Throughout the postwar period extensive reforms to the Roma have been conducted, in order to house the Roma in the Swedish welfare state construction. This political will includes transforming the image of the Roma from being regarded as vagrants to being socially handicapped [11,12] It was state that the Roma was “a poor and impoverished group in need of help to be able to adapt to modern life.” [13] In line with a growing interest at EU level designed Government 2012 “a coordinated and long-term strategy for Roma inclusion 2012–2032” with the goal that when “the Rom is 20 years old in 2032 she or he should have equal opportunities in life as that of non-Roma.” [1:10]

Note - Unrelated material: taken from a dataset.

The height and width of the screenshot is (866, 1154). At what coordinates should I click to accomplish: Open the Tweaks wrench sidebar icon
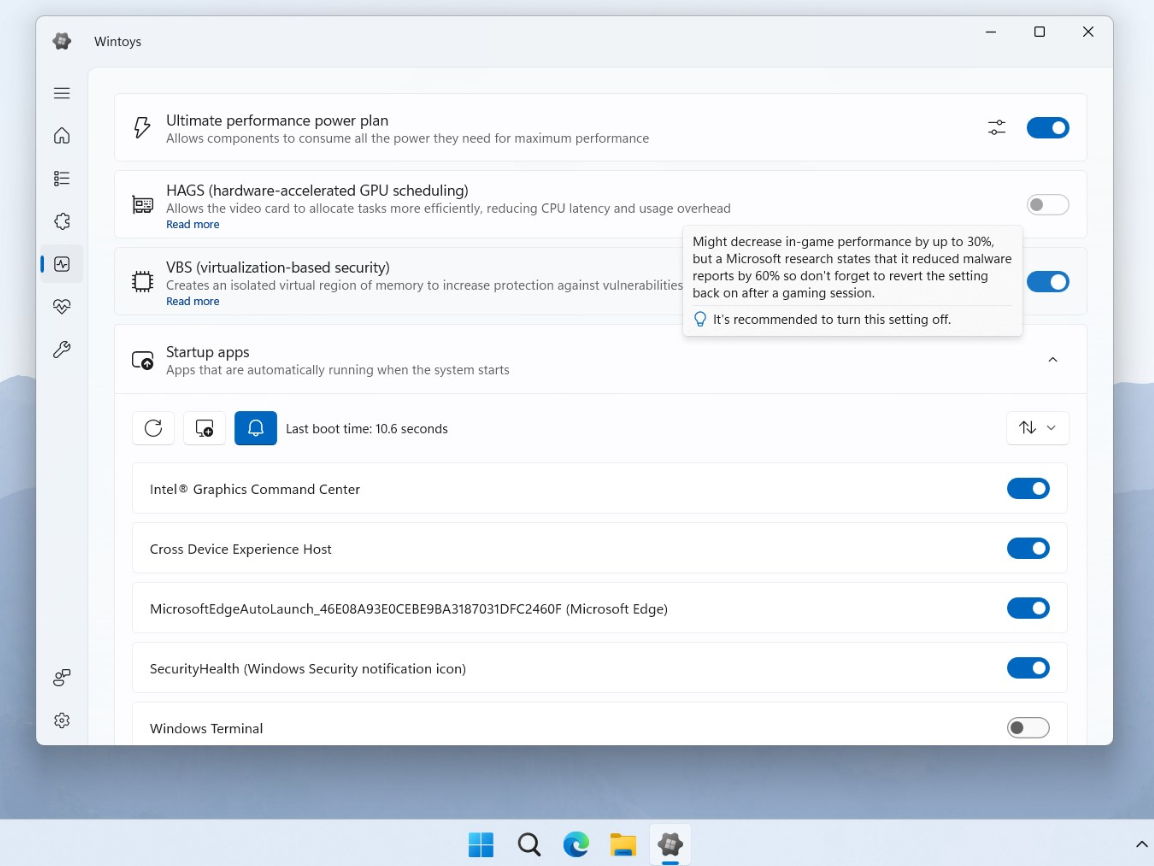[x=62, y=350]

One of the important means mentioned when it comes to “lift Roma exclusion” [15:58] is the EU’s structural funds. A survey of the social projects targeting Roma under the European Social Fund has shown a recurring rationality according to which the Rom still stands out as deviant and the need to adapt to a modern, responsible and equal Swedish normality [14]. Rationality of these projects thus comply broadly with Norma Montesinos and Ida Olsson Al Fakir’s conclusion that “since the 1950s, the expanded Swedish government policy towards the Roma have tended to cement rather than changing the Roma’s position as outsiders in the Swedish society.” [13] A number of studies have shown how the Roma are still victims of discrimination. In the housing policies the Roma are denied housing for example because too many Roma already live in the region in question. In the judiciary, there is a widespread prejudice against Roma, including among prosecutors, lawyers and police [1517].

In a study in Sweden on Roma experience of discrimination the whole 90% of respondents described Sweden to a large extent as a racist country [16]. A similar proportion described Sweden as partly or largely hostile to Roma. More than 60% also stated that during the past 2 years they had been called “Gipsy bastard” (zigenarjävel) or any other offensive, alluding to their Roma origin. According to a survey from the Swedish National Commission on anti-ziganism, 290 anti-Roma hate crimes were reported in year 2014. The most common places where these crimes were notified was in public places and service points. Of the notifications made in 2013, only three percent were cleared up 2015 [1618].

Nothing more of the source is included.